The Times West Virginian

WVU Sports

June 15, 2014

HERTZEL COLUMN: Wise words of Arnold Palmer ring true on Father’s Day

MORGANTOWN — The U.S. Open was playing out its final holes on Sunday, which was Father’s Day, when a post from a friend on Facebook a couple of weeks back came back into mind.

It had been posted by a writing acquaintance out of Los Angeles, John Strege, himself a one-time baseball writer who had evolved into someone who learned they don’t play golf once the sun goes down and you don’t have to catch a midnight flight out of LAX to fly to Pittsburgh for a game the next day after losing three hours out of your life to the time change.

Strege offered an item from the Golf Magazine that was extraordinary not only in its subject matter, but in which the professional golfer authored it.

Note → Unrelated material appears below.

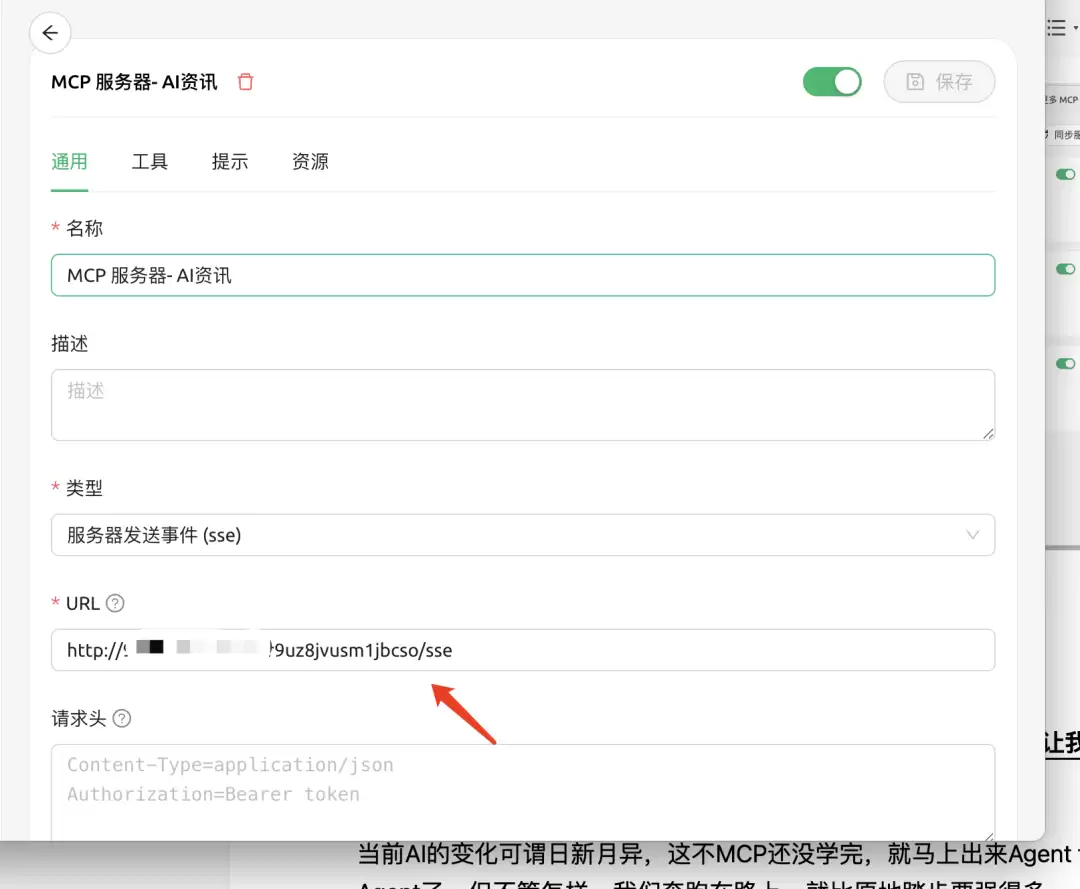Click into the 描述 description textarea
The height and width of the screenshot is (889, 1080).
pyautogui.click(x=523, y=405)
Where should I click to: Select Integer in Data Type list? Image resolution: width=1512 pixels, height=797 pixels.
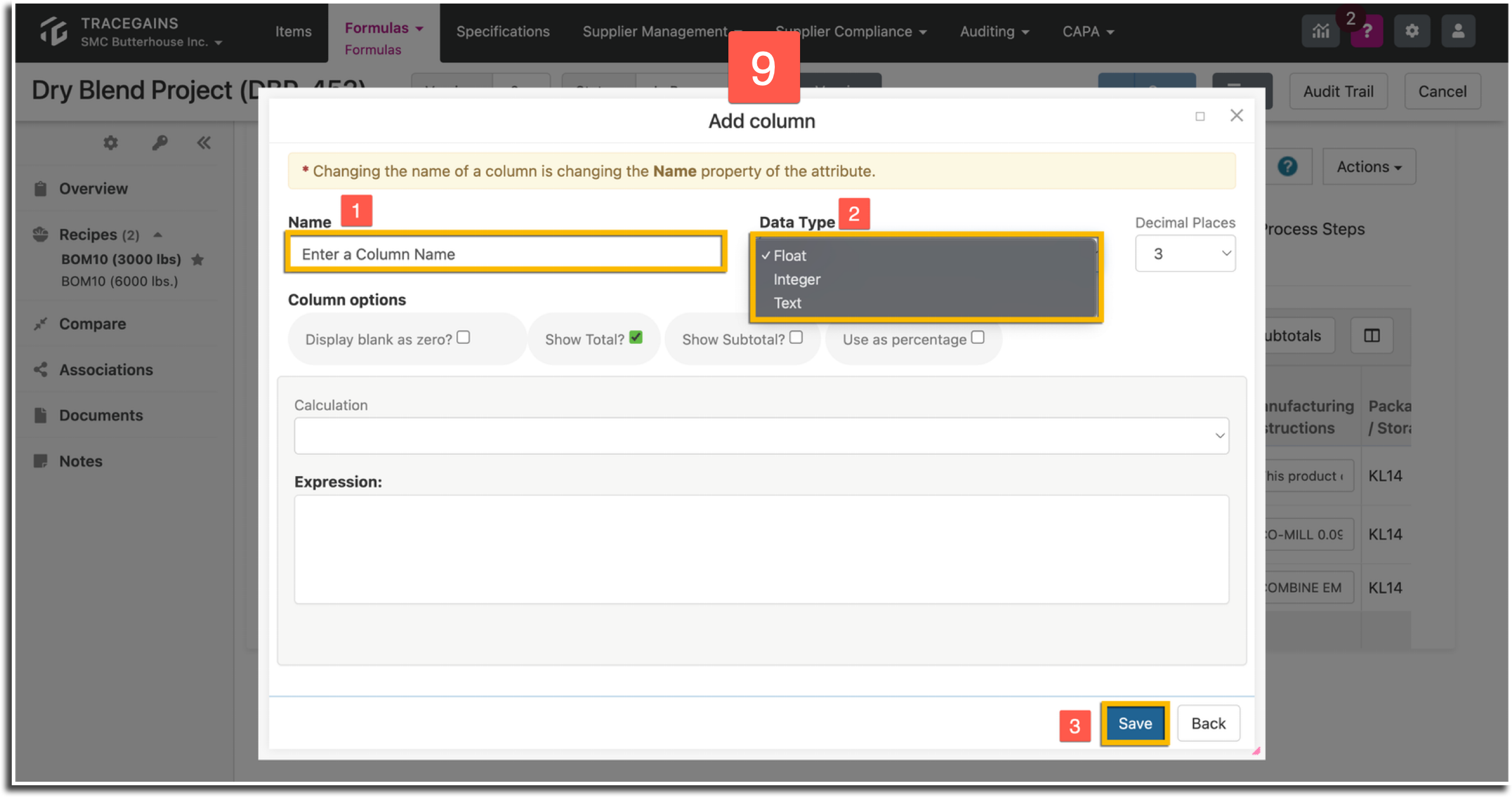coord(797,280)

First we will let you read the letter, dated on May 23 of this year:

Dear Nate:

I understand from your brother, Adam, that you are quite a golfer and a great younger brother. I hear you’ve won several tournaments, including the Massachusetts Division II Tournament. Congratulations!

As you graduate from High School and continue on to Stonehill College, I think you will find life to be enjoyable and fulfilling if you follow this advice:

• Courtesy and respect are timeless principles, as well as good manners.

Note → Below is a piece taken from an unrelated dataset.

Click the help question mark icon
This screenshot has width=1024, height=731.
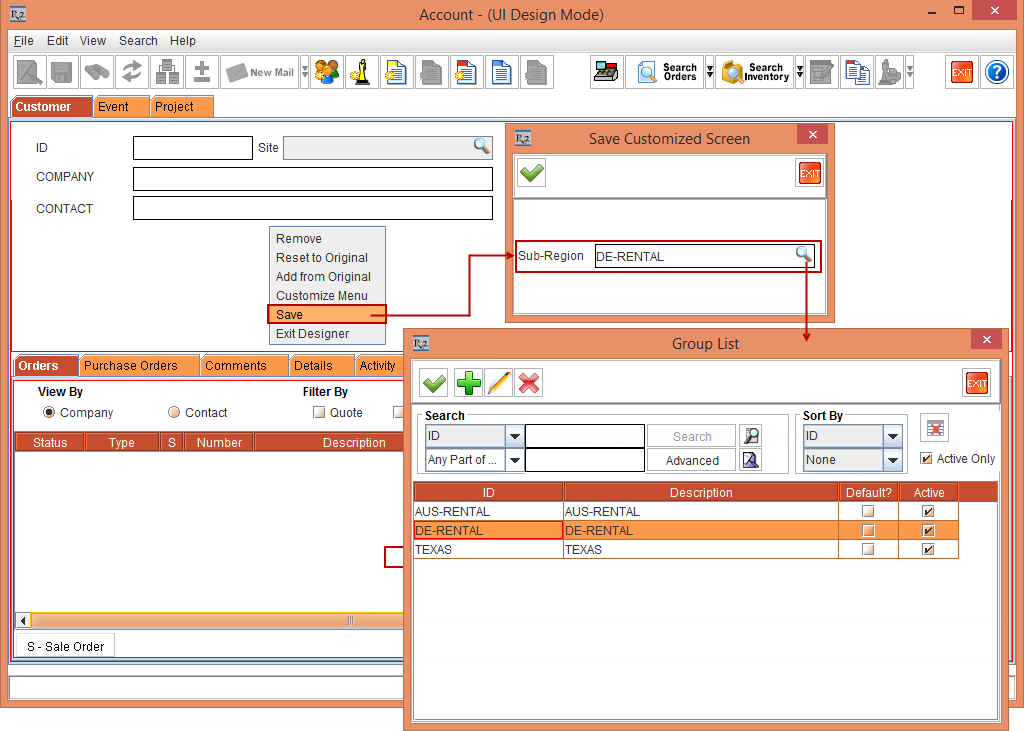tap(996, 73)
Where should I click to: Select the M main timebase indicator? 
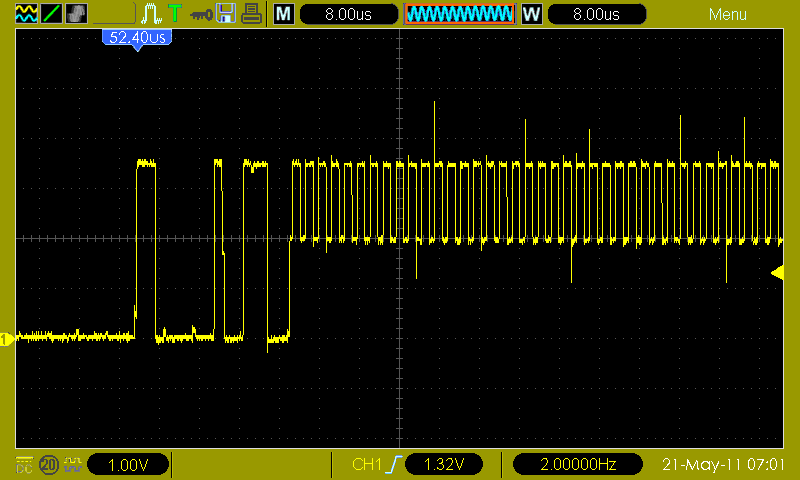coord(284,14)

• Knowing when to speak is just as important as knowing what to say.

• Know how to win by following the rules.

• Know the importance of when and how to say thank you.

• Never underestimate the importance of a good education.

Good luck in college and study hard.


Certainly, this is good advice coming from anyone.

But the person who took the time to author this letter is someone you may have heard of.

It was signed:

Sincerely,

Arnold Palmer


One can only imagine the look upon Nate’s face upon receiving the letter, probably unaware that his brother, Adam, had written to the golfing legend that is Arnold Palmer.

But to get a response and one at such a high level as the response Palmer wrote?

This was hardly your typical celebrity response. In fact, it wasn’t even a response offering him advice on his golf game. It was a well thought out life lesson, the kind of lesson every kid should be given as he leaves home and heads for college.

What athlete do you know that would go to this trouble, that would personally answer such a letter?

That is what makes Arnold Palmer different and always has. Recently The Golf Channel carried a biographical special on Palmer, and what may have made the biggest impression on me was that it showed a warehouse where he has kept every piece of correspondence that he has received over the years … no make that decades, for the man is 84 and has been in the spotlight the world over since the 1950s.

It was noted that Palmer responded to all who sent objects to be autographed, even those which did not come with a return envelope and postage. It was estimated that he spent more than $100,000 in making such responses.

Time, apparently, has not changed Palmer’s values in any regard. As successful as he was as an athlete, as successful as he was as a businessman, creating the market for athlete endorsements, as much an ambassador as he became around the world, he kept the same values his father had given him as he grew up not 100 miles from here.

And you know, reading this letter on Father’s Day, that he had to also have been a wonderful father to his two daughters and grandfather to their children.